The input:
● ● ● ● ●

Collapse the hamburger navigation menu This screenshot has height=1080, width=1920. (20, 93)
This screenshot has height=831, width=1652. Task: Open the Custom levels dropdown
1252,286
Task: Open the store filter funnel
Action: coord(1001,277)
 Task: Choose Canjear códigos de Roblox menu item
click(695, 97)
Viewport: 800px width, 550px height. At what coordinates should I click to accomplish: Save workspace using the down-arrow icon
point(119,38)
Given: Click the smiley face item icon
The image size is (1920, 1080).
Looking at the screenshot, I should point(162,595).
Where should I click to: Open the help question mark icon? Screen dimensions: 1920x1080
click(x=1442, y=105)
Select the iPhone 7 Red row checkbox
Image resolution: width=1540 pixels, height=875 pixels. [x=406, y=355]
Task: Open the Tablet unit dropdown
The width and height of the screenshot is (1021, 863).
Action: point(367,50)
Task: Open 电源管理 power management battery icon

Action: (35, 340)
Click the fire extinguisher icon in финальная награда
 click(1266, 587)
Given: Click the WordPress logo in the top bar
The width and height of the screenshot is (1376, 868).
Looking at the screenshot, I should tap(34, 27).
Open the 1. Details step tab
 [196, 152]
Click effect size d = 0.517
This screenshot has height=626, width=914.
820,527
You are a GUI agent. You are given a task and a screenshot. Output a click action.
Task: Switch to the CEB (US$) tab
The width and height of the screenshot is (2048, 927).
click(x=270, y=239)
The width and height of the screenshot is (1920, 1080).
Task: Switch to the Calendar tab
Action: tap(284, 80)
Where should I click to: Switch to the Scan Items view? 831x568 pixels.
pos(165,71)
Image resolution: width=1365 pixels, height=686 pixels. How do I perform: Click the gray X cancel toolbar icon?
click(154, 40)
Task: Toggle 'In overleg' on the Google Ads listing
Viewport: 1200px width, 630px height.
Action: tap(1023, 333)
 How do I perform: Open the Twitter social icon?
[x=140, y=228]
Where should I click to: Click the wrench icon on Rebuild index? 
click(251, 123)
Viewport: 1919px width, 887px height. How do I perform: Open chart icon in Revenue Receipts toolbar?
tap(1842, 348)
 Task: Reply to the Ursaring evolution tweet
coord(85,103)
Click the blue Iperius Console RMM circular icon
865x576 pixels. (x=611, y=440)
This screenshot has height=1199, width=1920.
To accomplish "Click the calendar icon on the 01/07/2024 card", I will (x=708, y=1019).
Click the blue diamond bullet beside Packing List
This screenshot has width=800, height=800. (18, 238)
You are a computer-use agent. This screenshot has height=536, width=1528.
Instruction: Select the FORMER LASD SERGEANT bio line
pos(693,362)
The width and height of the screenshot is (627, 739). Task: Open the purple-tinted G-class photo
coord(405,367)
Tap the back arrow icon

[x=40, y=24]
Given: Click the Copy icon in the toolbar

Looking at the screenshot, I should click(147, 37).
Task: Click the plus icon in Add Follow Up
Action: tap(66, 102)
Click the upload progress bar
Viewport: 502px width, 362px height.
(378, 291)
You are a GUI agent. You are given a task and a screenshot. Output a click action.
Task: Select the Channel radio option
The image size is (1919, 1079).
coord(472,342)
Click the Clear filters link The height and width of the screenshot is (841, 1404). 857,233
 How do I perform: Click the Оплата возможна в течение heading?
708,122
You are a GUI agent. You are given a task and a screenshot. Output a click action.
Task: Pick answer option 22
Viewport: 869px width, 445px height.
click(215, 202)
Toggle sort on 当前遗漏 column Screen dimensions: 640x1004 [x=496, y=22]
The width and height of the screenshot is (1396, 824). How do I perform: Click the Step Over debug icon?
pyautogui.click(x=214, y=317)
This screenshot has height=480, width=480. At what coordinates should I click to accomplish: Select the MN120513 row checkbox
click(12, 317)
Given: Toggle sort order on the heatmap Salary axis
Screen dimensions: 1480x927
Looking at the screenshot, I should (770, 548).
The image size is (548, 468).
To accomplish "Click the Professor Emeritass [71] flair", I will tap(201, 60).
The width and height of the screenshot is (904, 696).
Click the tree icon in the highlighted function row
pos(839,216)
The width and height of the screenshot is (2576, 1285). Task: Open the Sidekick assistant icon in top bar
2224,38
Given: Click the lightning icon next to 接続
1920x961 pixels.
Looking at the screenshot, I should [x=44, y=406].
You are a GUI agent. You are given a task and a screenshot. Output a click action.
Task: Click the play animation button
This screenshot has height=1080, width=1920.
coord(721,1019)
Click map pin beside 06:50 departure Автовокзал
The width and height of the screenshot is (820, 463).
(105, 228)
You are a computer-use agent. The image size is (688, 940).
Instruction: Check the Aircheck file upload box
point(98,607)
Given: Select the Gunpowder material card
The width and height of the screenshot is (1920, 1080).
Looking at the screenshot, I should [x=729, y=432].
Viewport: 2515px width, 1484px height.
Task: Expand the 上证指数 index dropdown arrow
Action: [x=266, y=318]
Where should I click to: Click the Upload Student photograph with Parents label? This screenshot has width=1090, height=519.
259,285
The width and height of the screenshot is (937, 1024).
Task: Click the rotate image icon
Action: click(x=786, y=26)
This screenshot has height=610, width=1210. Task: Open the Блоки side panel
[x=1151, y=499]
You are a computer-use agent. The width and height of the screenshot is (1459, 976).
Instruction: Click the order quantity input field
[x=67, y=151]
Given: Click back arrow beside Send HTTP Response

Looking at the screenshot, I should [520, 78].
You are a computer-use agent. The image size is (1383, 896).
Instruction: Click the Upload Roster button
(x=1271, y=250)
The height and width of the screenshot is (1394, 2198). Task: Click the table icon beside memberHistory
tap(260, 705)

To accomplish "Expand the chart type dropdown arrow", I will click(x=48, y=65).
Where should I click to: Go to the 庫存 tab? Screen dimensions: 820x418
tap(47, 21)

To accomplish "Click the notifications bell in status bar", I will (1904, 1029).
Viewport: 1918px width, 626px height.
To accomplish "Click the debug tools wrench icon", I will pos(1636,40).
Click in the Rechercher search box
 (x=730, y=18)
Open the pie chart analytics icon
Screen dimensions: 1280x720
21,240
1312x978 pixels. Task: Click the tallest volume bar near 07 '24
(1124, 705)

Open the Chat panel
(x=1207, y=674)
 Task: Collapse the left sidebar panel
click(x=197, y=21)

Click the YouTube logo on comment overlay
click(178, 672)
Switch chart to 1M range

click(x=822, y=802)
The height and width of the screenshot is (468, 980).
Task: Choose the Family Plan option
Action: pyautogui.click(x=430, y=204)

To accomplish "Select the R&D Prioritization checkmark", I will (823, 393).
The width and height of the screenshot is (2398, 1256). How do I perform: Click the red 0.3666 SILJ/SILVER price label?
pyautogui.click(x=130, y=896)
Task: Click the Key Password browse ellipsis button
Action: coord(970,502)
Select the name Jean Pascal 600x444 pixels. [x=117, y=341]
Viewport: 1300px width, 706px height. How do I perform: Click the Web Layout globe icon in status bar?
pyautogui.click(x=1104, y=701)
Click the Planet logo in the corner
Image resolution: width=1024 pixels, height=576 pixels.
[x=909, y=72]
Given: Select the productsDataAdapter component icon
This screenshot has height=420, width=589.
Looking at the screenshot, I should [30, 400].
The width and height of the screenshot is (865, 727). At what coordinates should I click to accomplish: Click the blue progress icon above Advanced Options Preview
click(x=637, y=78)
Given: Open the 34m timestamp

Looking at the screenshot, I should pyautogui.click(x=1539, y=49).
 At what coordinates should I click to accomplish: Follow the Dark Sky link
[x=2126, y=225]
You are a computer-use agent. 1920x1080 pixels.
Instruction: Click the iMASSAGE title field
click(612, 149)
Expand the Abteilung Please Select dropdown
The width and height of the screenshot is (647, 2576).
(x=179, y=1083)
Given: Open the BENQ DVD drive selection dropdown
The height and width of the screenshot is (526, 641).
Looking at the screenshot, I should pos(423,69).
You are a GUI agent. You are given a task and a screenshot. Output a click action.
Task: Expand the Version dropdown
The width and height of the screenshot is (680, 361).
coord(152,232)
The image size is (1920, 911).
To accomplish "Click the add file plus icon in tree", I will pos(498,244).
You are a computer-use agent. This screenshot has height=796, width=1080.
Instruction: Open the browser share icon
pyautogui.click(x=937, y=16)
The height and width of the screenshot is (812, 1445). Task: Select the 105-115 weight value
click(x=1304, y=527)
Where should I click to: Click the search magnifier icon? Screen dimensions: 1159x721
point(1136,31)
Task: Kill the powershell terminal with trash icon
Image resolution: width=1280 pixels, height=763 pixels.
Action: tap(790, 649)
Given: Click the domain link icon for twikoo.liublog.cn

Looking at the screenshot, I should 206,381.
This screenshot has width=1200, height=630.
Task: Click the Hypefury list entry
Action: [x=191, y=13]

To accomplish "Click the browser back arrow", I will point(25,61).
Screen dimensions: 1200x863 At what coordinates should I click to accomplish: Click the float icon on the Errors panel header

● ● ● ● ●

Aim:
Identify each line in the data above that contains the string "point" and copy every such line in full. Treat uppercase and lowercase as different.

Correct answer:
point(119,38)
Looking at the screenshot, I should point(162,595).
Action: point(367,50)
point(98,607)
point(1136,31)
To accomplish "Click the browser back arrow", I will point(25,61).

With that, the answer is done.